DOCUMENT PASSAGE:

Have any suggestions for the 3 Count? Let me know via Twitter @plagiarismtoday.
First off today Ed Christman at Billboard reports that has completed a review of the consent decrees that govern the performing rights organizations (PROs) ASCAP and BMI and are likely to propose changes that have been heavily sought after by publishers and songwriters.
The consent decrees were put into place by the Department of Justice to restrict the power that the PROs had to negotiate rates and limit their power as monopoly holders. It places limits on the activities of the PROs and set up rate courts to oversee disputes over royalties for performances. However, with the rise of digital music, those consent decrees have come under attack for being dated and for giving a great deal of power to streaming services, such as Pandora.
Though the Department of Justice has not formally announced the changes, they are rumored to be looking at allowing publishers to withdraw their digital streaming royalties from PROs, allowing them to negotiate directly with new services. They are also looking to limit the time a service can operate with an interim rate to better force negotiations as well as other changes widely seen as publisher-friendly that could result in higher royalties from streaming services.

PROVIDED MATERIAL:
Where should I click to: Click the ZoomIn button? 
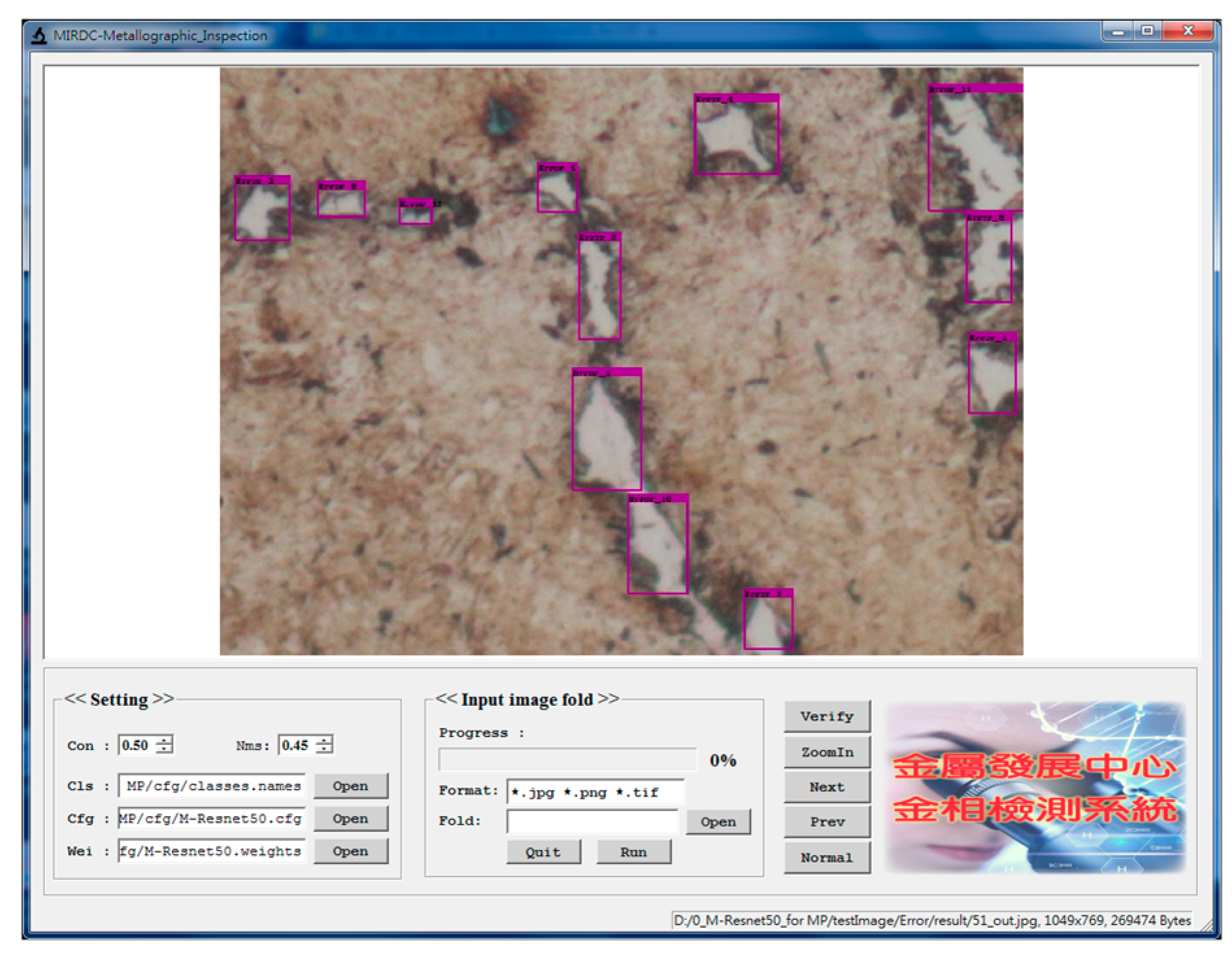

TASKS TO COMPLETE:
a - In the passage on the ASCAP and BMI consent decrees, which streaming service is named as an example of one given a great deal of power by those decrees?
b - Please pick up the passage on the ASCAP and BMI consent decrees right after its final sentence and keep writing.

EXERCISE RESULTS:
a - Pandora.

b -
Next up today, Jenna Pitcher at IGN reports that the Entertainment Software Association (ESA), a trade group that represents video game producers, has joined with the RIAA and MPAA in opposing a proposed exemption to the anti-circumvention rules in the Digital Millennium Copyright Act (DMCA) that would enable academics and museums to preserve and backup classic video games.
In section 1201 of the DMCA prevents the circumvention of digital locks meant to prevent copying or access to material. However, the law allows for the Copyright Office to create exemptions, which it has done for things such as jailbreaking cell phones. However, there currently exists no such exemption for backing up and preserving video games, something that the Electronic Frontier Foundation (EFF) is petitioning for.
However, the ESA and other bodies that represent content creators are opposing the exemption saying that there are alternatives to breaking DRM on video games and that it will send the message that hacking and piracy are lawful.
Finally today, Andy at Torrentfreak writes that an unnamed 25-year-old Swedish man is being tried and sued over alleged leaks of music tracks before they were intended to be released.
According to the labels, the FBI investigated a series of leaks between 2010 and 2013 and found that they came from accounts associated with members of the music industry. It was then determined that the individual hacked into the accounts, downloaded the pre-release tracks and then sold them to DJs for a profit, which is alleged to have been around $12,000.
The tracks involved included songs from Nicki Minaj, Chris Brown and Mary J Blige among others. The individual is set to go on trial next month where he could face up to two years in prison. As part of that prosecution, the major labels are also suing him seeking damages.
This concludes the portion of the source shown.